Problem Decomposition with Divide and Conquer (OCR A-Level Computer Science): Revision Notes
Problem Decomposition with Divide and Conquer
Overview
Problem decomposition is the process of breaking down a complex problem into smaller, more manageable sub-problems. This approach is often combined with the divide and conquer strategy, where each smaller task is solved independently and the solutions are then combined to address the overall problem. Additionally, some tasks can be performed simultaneously to increase efficiency.
Understanding how to apply problem decomposition and identify opportunities for concurrent execution is crucial for developing effective and scalable solutions.
Divide and Conquer
Definition:
-
A problem-solving strategy that involves:
- Dividing a problem into smaller, independent sub-problems.
- Solving each sub-problem individually.
- Combining the results to form a solution to the original problem. Purpose:
-
Simplifies complex problems by focusing on smaller, easier-to-solve parts.
Example: Sorting Problem: Using the Merge Sort algorithm.
- Divide: Split the unsorted array into two halves.

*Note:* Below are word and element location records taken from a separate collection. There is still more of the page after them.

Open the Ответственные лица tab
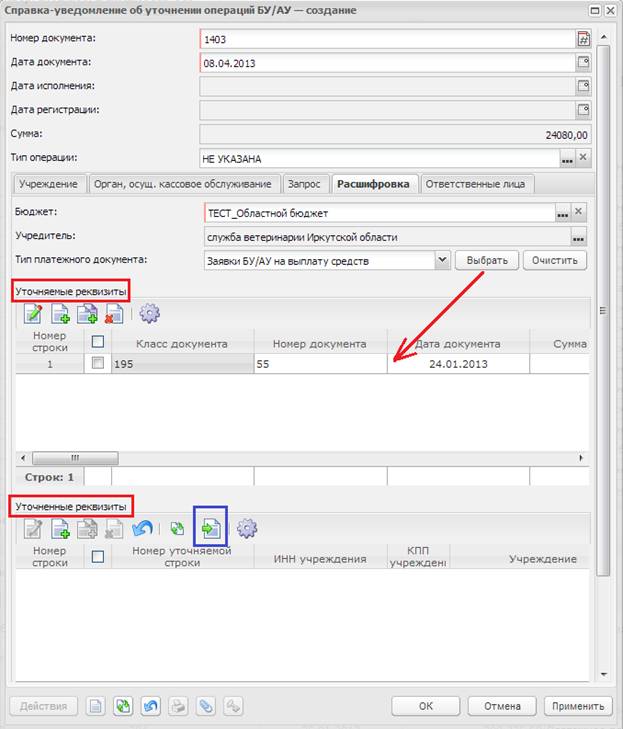This screenshot has height=729, width=623. [478, 184]
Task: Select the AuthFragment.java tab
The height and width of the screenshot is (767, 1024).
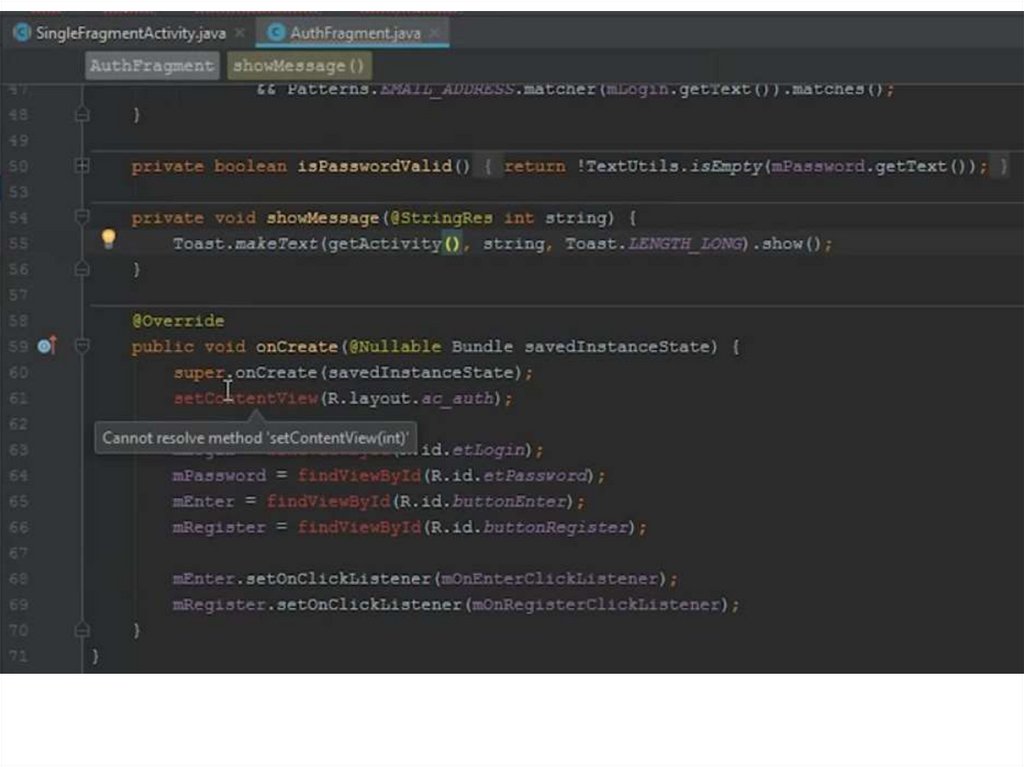Action: [x=355, y=33]
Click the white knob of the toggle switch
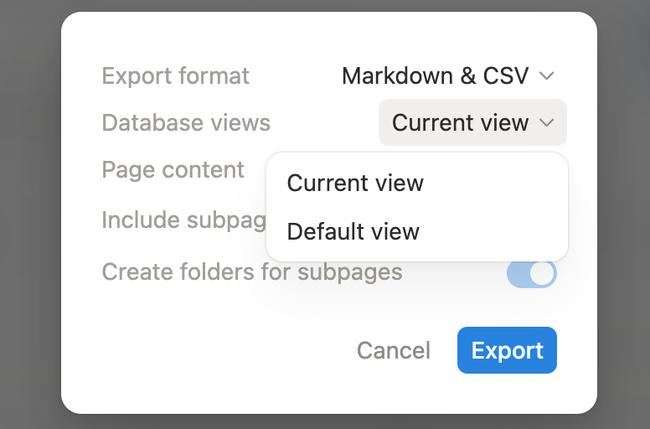 542,274
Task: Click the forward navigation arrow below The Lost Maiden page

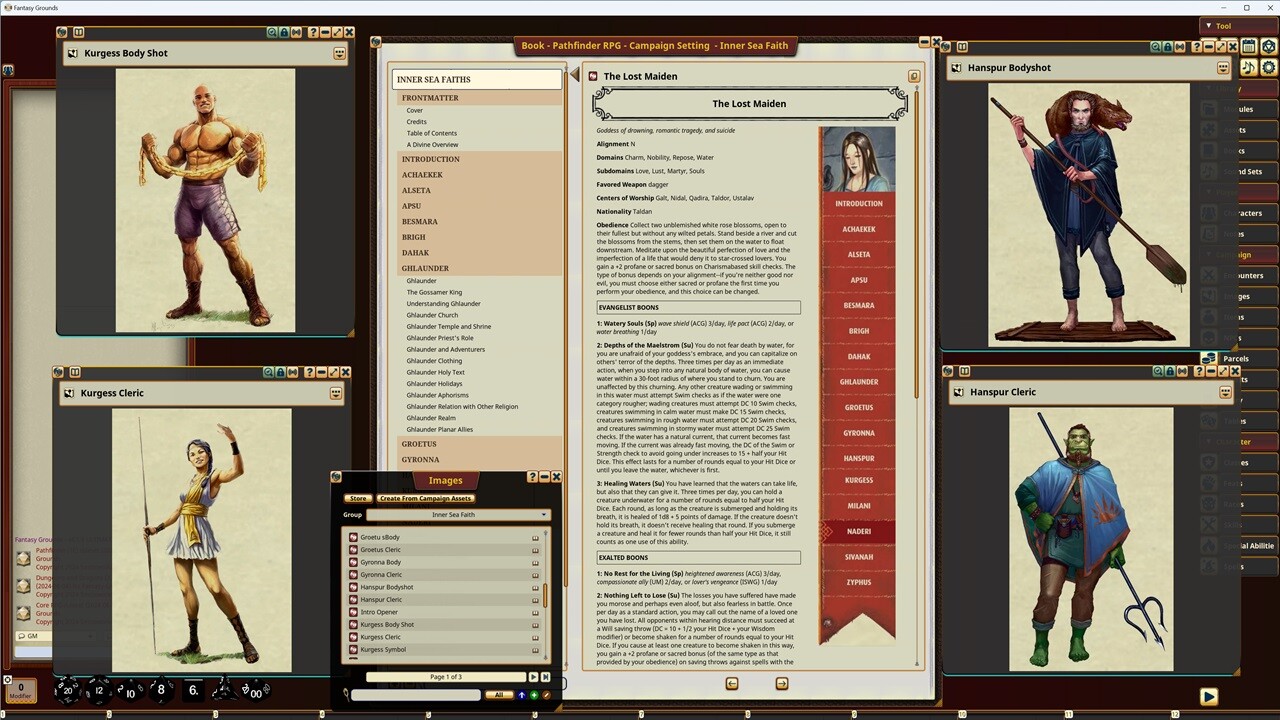Action: click(x=782, y=683)
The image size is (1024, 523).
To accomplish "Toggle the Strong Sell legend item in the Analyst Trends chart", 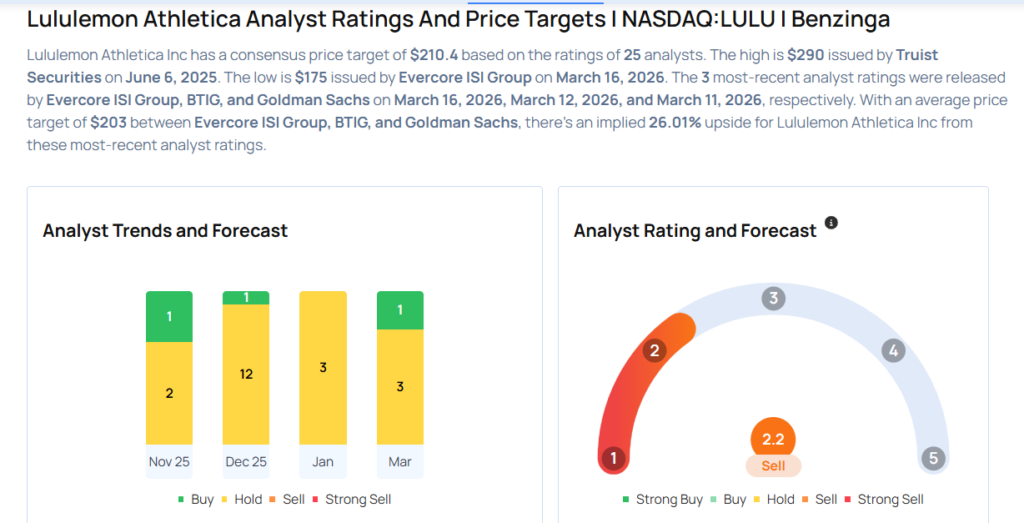I will click(351, 499).
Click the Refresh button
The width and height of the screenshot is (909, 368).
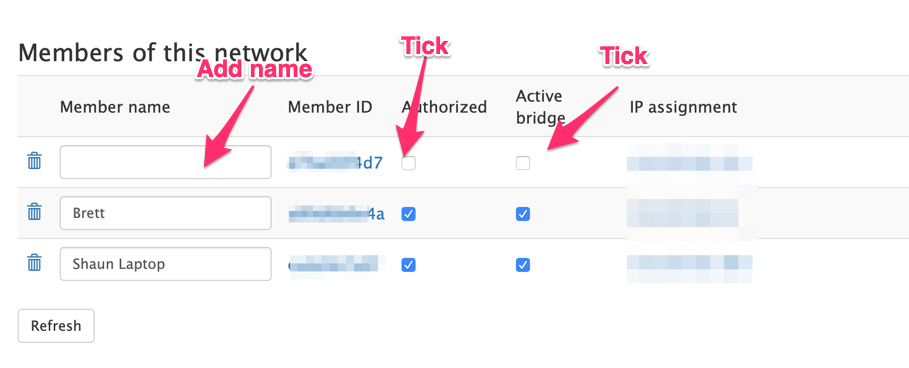56,326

- Conquer: Recursively sort each half.
- Combine: Merge the two sorted halves into a single sorted array. Pseudocode for Merge Sort:
FUNCTION mergeSort(array)
IF length(array) <= 1 THEN
RETURN array
ENDIF
mid = length(array) / 2
left = mergeSort(array[0:mid])
right = mergeSort(array[mid:])
RETURN merge(left, right)
END FUNCTION
Parallel or Simultaneous Task Execution
Definition:
-
Some sub-tasks can be executed concurrently, either on different processors or in separate threads, to speed up the solution. Benefits:
-
Reduces the overall time required to solve a problem.
-
Utilises system resources more efficiently.
Example: Image Processing:
- Apply different philtres (e.g., blur, sharpen) to different sections of an image simultaneously.

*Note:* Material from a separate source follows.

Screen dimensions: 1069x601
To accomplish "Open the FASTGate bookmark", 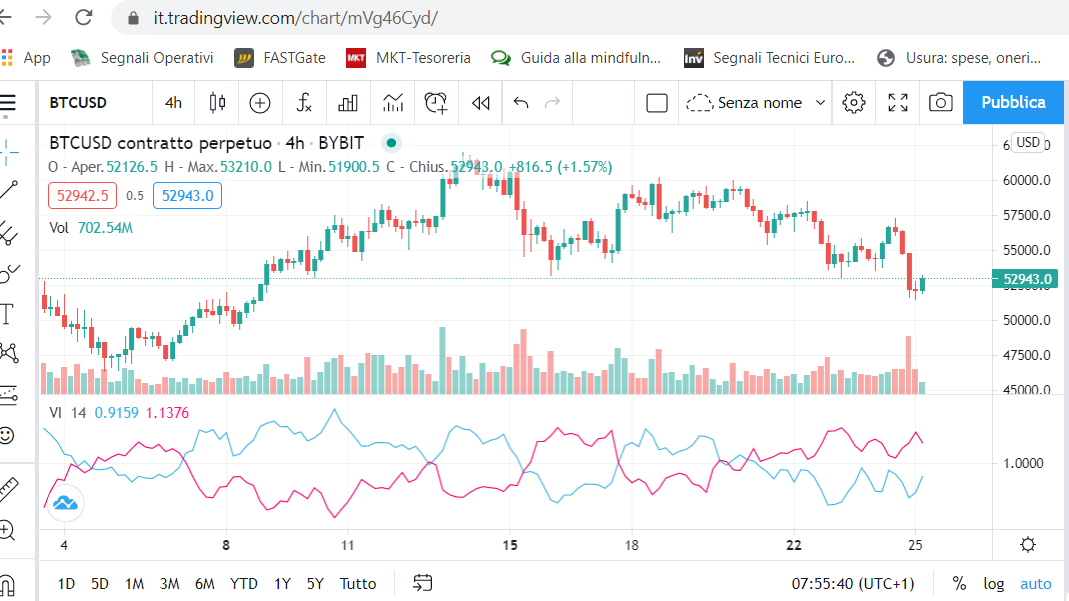I will pyautogui.click(x=280, y=58).
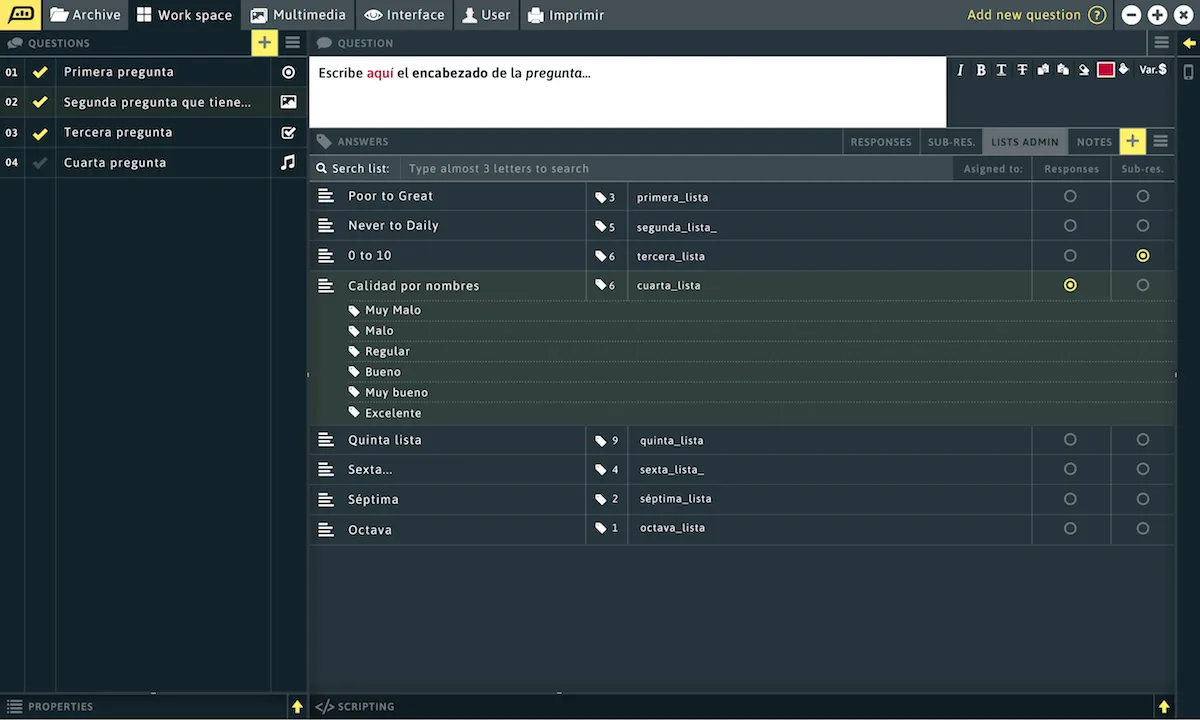
Task: Select Responses radio for Poor to Great
Action: [x=1070, y=196]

- Combine the processed sections to produce the final output.
Applying Problem Decomposition
To effectively decompose a problem:
- Analyse the Problem:
- Understand the overall goal and identify key tasks.
- Divide the Problem:
- Split the main problem into smaller, self-contained sub-problems.
- Solve Sub-Problems:
- Address each sub-problem individually.
- Combine Solutions:
- Integrate the results to form the complete solution.
- Identify Parallel Tasks:
- Determine which sub-problems can be executed concurrently to improve efficiency.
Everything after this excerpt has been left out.